They watch reports of the Israeli destruction of Gaza, protests in Tel Aviv, and of the war being waged across the Lebanon-Israel border.

“It will come to us, I feel it will come to us,” says the couple's eldest child, 23-year-old Helena, with a nervous laugh.

“They are scared,” says Hiba of her three girls, and Helena “is always preparing her bag to go”.

Seven-year-old Elen, Hiba's youngest, “cries any time she hears something”, she says.

“At night when they are sleeping, they hear the sounds. Boom, boom, boom. The houses shakes.”

So far, Jouaiya, a bastion of support for Lebanese armed group Hezbollah, has been largely spared in Israel's intense and daily bombardment of southern Lebanon.

But surrounding villages have been hit regularly and the sounds of war have become a constant as the conflict intensifies and expands from the immediate border area.

When The National travelled along a nearby road on Sunday it was quiet.
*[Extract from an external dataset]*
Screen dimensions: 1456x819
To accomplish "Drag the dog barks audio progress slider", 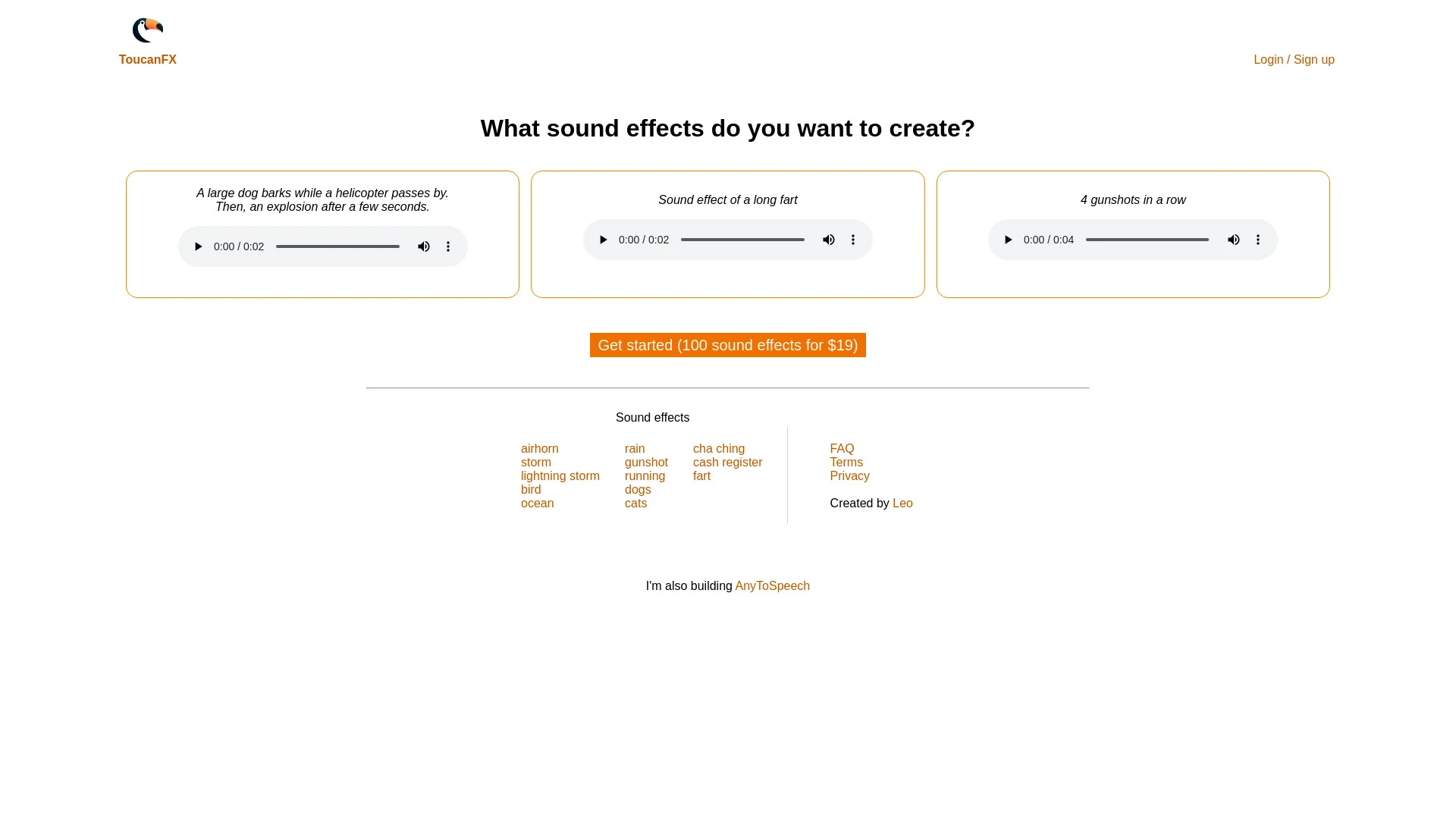I will [337, 246].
But 24 hours later an Israeli attack on the same stretch killed a Hezbollah commander in his car.

As the conflict expands, the key question facing the residents of Jouaiya becomes more urgent – should they stay or should they go?

“If its gets worse then we will leave [for Beirut],” says Ziad, 52.

“If they start bombing Jouaiya, if they start killing civilians, of course we will leave,” he adds, listing all the neighbouring villages that have been hit.

The family describe an almost predictable routine: from 6am until around 10 or 11am things are quiet, then typically the exchanges of fire between Israel and Hezbollah start again.

“It’s very bad and getting worse and worse. We are always watching the news,” Hiba says.

When Ukrainian President Volodymyr Zelenskyy appears on the TV screen, the conversation turns to the contrasting stance of the West; supporting and arming Ukraine after Russia's 2022 invasion, but doing little to stop Israel's brutal bombardment of Gaza.

As the spokesman for Yemen's Houthis appears on screen, the family say they did not know who Hamas spokesman Abu Obaida or Palestinian Islamic Jihad spokesman Abu Hamza were before the Gaza war, but now they do.

Throughout the village, famed for its olives and surrounded by rolling green hills, the situation is the same – all everyone talks about is the war.

Conflict with Israel is not a new scenario for Jouaiya's residents. The village was evacuated during the deadly month-long war between Israel and Hezbollah in 2006, the last time the two sides engaged in a full-scale conflict.

The situation is not yet as extreme as 2006, but there is a palpable sense that things will get worse.

Israel “has always done it. They have history,” says Hiba

Unlike other communities in southern Lebanon, few residents have left Jouaiya since hostilities commenced on October 8.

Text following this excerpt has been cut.